You're turning into a politician, because this:

"...with the public sector taking over at the last minute each time, running the service better, and gradually RETURNING PROFITS TO THE PUBLIC FINANCES..."

Contradicts this:

"An overwhelming majority of the public want to see the rail network renationalised, and RUN AS AN INTEGRATED NOT-FOR-PROFIT PUBLIC SERVICE." [my emphasis]

So if the British government runs the railways it's as a not-for-profit public service? But if foreign governments run the railways they just care about making profits? That makes a lot of sense!

Like you, I'm also pissed off by this relatively new hybrid between state & private capitalism. This is where infrastructure & industry are owned by the state, but run by private businesses for tax-payers money (e.g. academy schools; Royal Mail; parts of the NHS).

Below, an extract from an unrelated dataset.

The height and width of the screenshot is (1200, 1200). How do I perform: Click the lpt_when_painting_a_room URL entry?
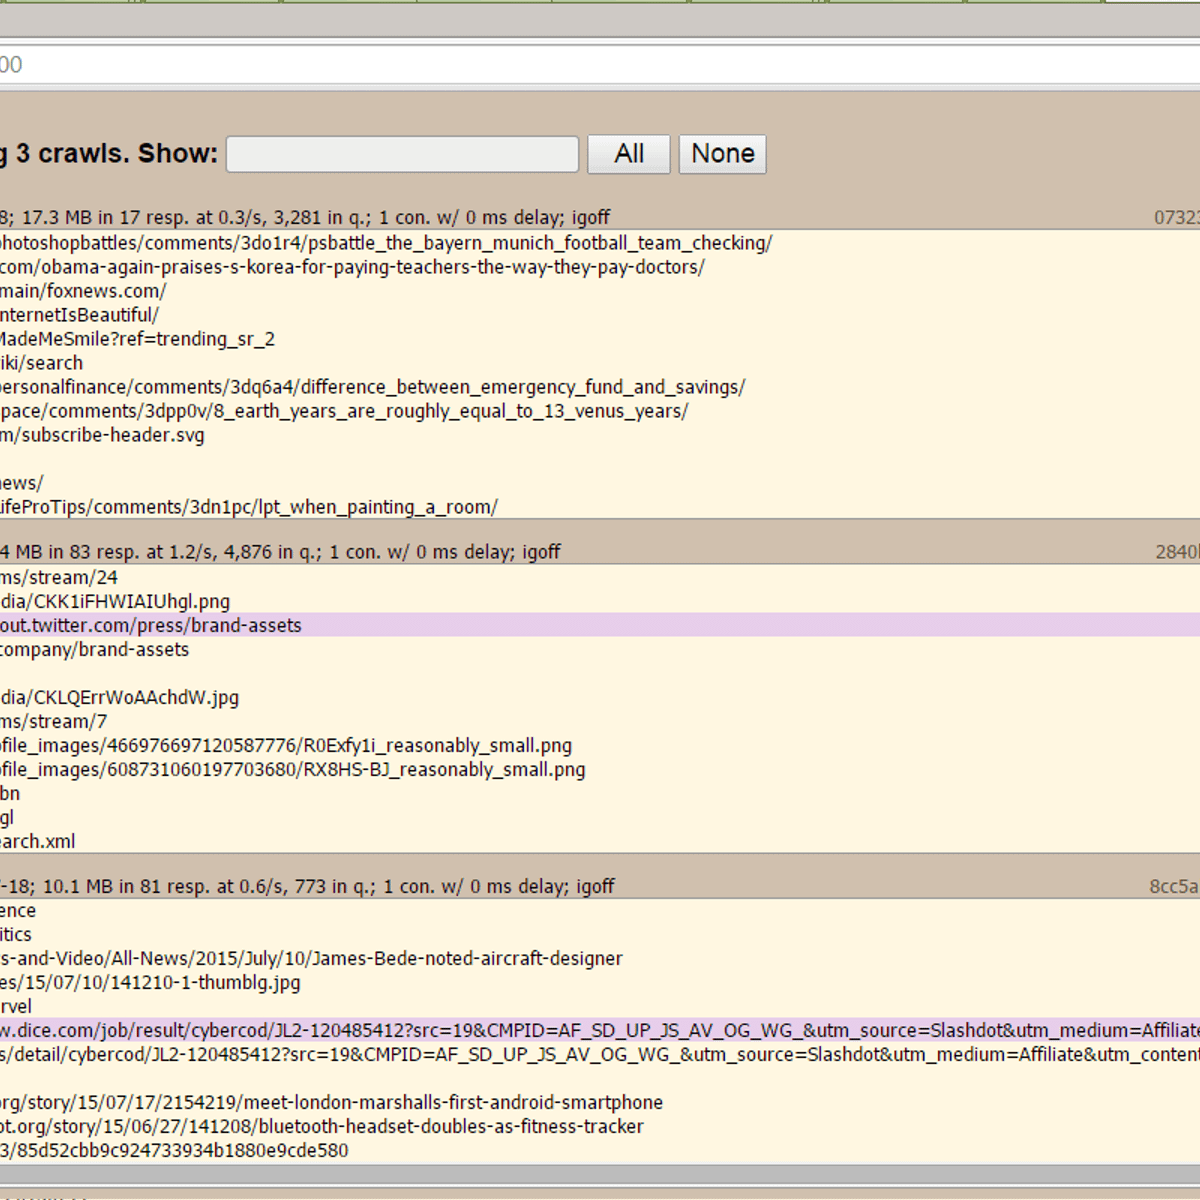[249, 507]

I'm not surprised Keir Kinnock (as I like to call him) is much more interested in purging the Labour Party of the leftists than beating the Tories. This is because the Labour-right; the Conservatives; and the Liberal Democrats are almost exactly the same. However, the Left & Right aren't fundamentally different, because they only disagree on the best way to run this unsustainable system that robs us of the wealth we create (i.e. capitalism).




Ultraviolet said...

@ Mr Magoo

"Not for profit" does not necessarily mean "at break-even rates". Many not for profit enterprises generate a surplus. It simply means that that surplus either goes back into the purposes for which the organisation is run, or, in the case of a public not for profit service, into public coffers. The distinction is simply that it does not go to directors and shareholders in grossly offensive remuneration packagages and wealth extraction.

Anonymous said...

@MrMagoo and the other socialists.

Guys, honestly; watching a bunch of socialists tear themselves apart over what constitutes a socialist warms the cockles of this ol Chunk of Coal.

Like captured partisans digging their own mass graves.

Mr. Magoo said...

@Ultraviolet

All surplus-value comes from paying workers less than the wealth they create. I don't mind charities that are totally run by volunteers calling themselves not-for-profit organisations; unlike the charities where the directors make between 40 and 200 thousand pounds per year!

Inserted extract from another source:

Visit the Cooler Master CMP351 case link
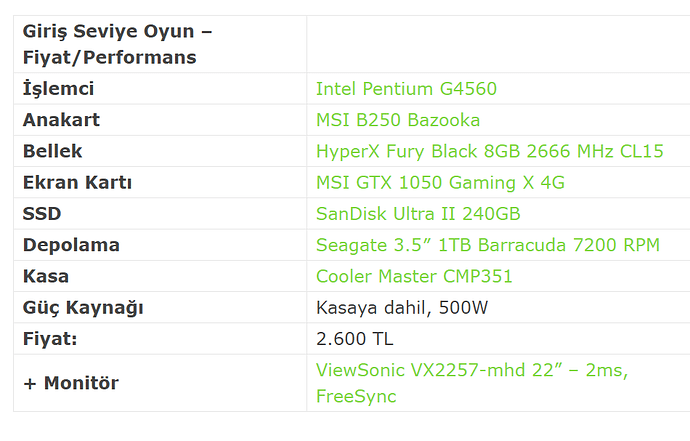The image size is (690, 441). (x=414, y=276)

While I'm sure the railways would be better run if state owned (due to them being a natural monopoly), the workers would still have to unionise and go on strike for better wages and conditions. To repeat myself, the railway workers would have the wealth they create taken from them and paid a small fraction of it back in the form of wages. They would still be robbed (like the rest of us), just by the State instead of by a corporation.

"The distinction is simply that it does not go to directors and shareholders in grossly offensive remuneration packages and wealth extraction". - Are you saying the amount of money politicians and senior civil servants are paid isn't grossly offensive?